The REAL jazz mag...
I have just had the most embarrasing experience ever in WHSmiths today. I was bored and had become almost entirely dessicated on the way back from the doctors. (At last. How long ago did I mention the crusty ear? Now have fun steroid ear drops by the way. Woo hoo!) I thought I'd buy the new Muse album today, which I did, and I thought I'd get a magazine too. The only magazine I read with any frequency would be Empire, but I bought it last month and haven't even read it. I'd only got as far as drawing a massive Hitler moustache on Tom Cruise on the front page. (Damn funny, if I say so myself.)

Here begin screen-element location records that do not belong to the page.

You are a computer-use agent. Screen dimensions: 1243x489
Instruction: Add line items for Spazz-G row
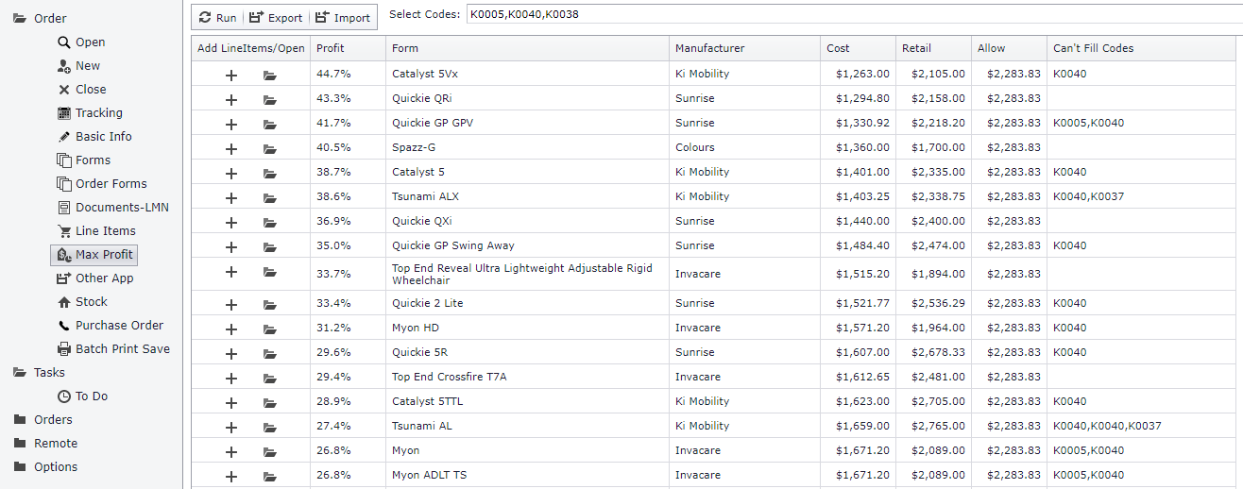231,148
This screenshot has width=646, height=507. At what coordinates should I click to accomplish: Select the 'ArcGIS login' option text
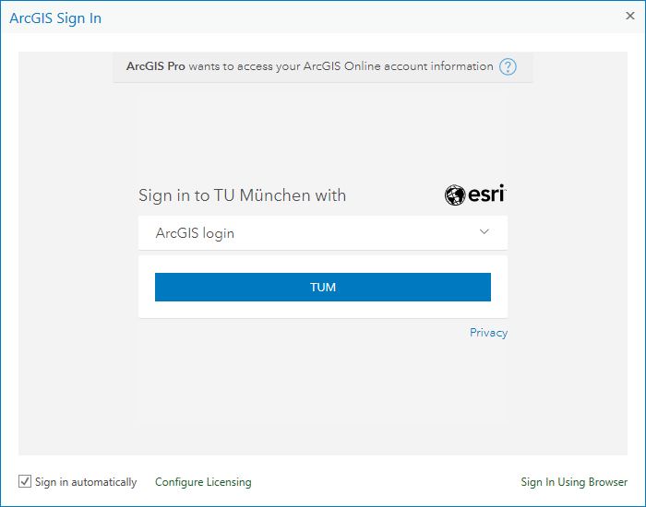(195, 233)
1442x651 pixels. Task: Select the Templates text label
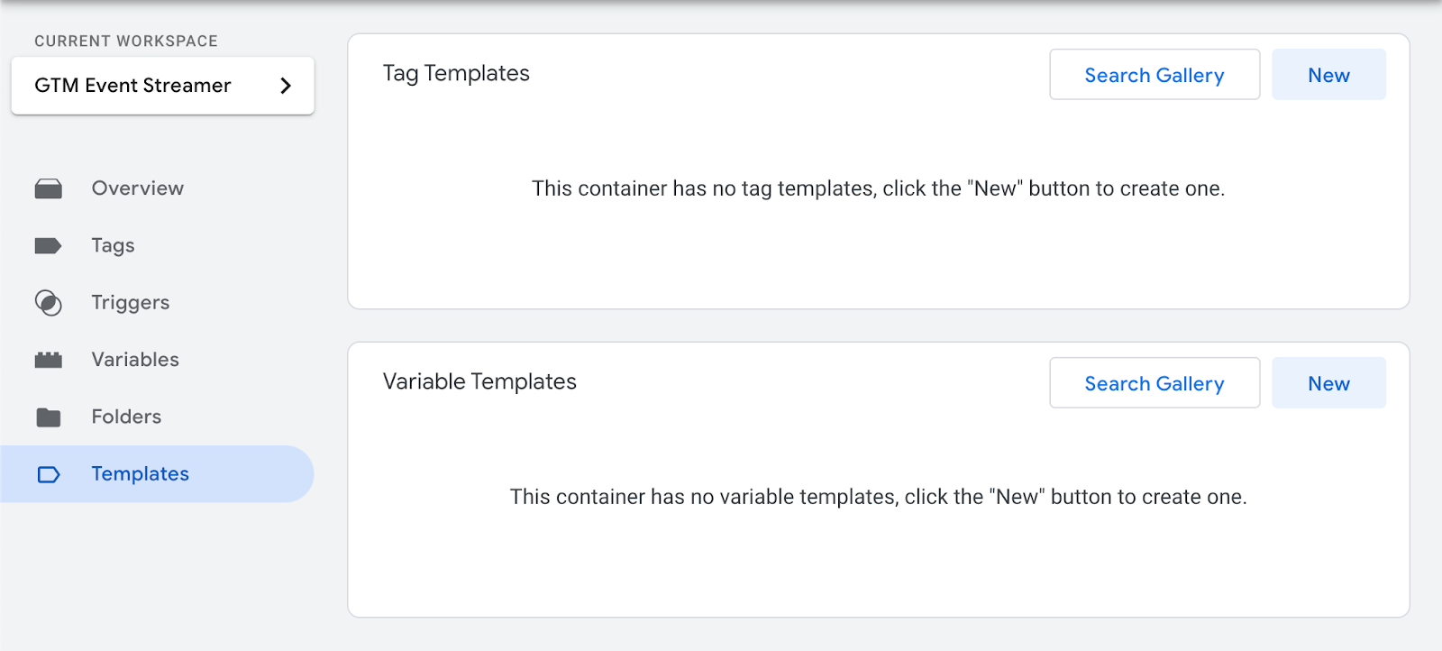(141, 474)
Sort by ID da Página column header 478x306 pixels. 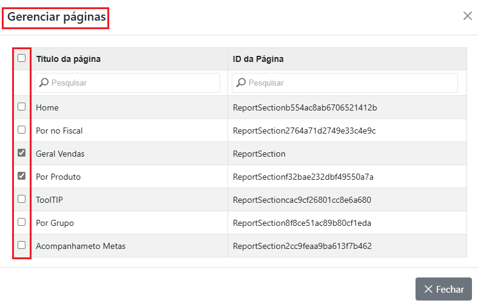click(258, 59)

I ended up thinking I'd get one of those Hollywood gossip magazines you only ever pick up in Doctor's waiting rooms when they're about six months old. I picked one up and was suddenly overcome with shame. I hate these kind of magazines. But I love them. But I hate them. By the time I'd got up to the till I couldn't even look the sales guy in the eye. Which was a good thing because he had snuck off and was hugging one of the girls in the backstage music area. Tut. Anyway, I just shoved my magazine and CD at him and hoped to God I wasn't bright red. Unfortunately he only put the CD on the bill and I was forced to point out the magazine to him. 'Hey, you forgot to add my 99p Hollywood gossip rag there!'. Which made the whole experience that much more shameful. I had a copy of 'Catcher in the Rye' in my bag and felt the urge to wave it at people as I went past. I also read classics, everybody!!! I got home, read it. Felt dirty. The usual.
My shifty behaviour reminded me of the one and only time I have seen a guy buying a porn magazine. Not in WHSmiths. I don't think they sell that sort of thing. I don't know, actually... Like most women, I keep my eyes firmly away from the top shelf for fear of what might be lurking there. This guy was roaming the magazine area for ages and appeared to have selected the one he was after. Then he shot in at the speed of light and grabbed one, rolling it up so that you couldn't see the cover. He showed the mag to the shop assistant without unrolling it, so the price could be seen. Then he was out of the shop so quickly you weren't sure if he was really ever there. Must have been a regular because the whole thing was done with such millitary precision you couldn't help but marvel.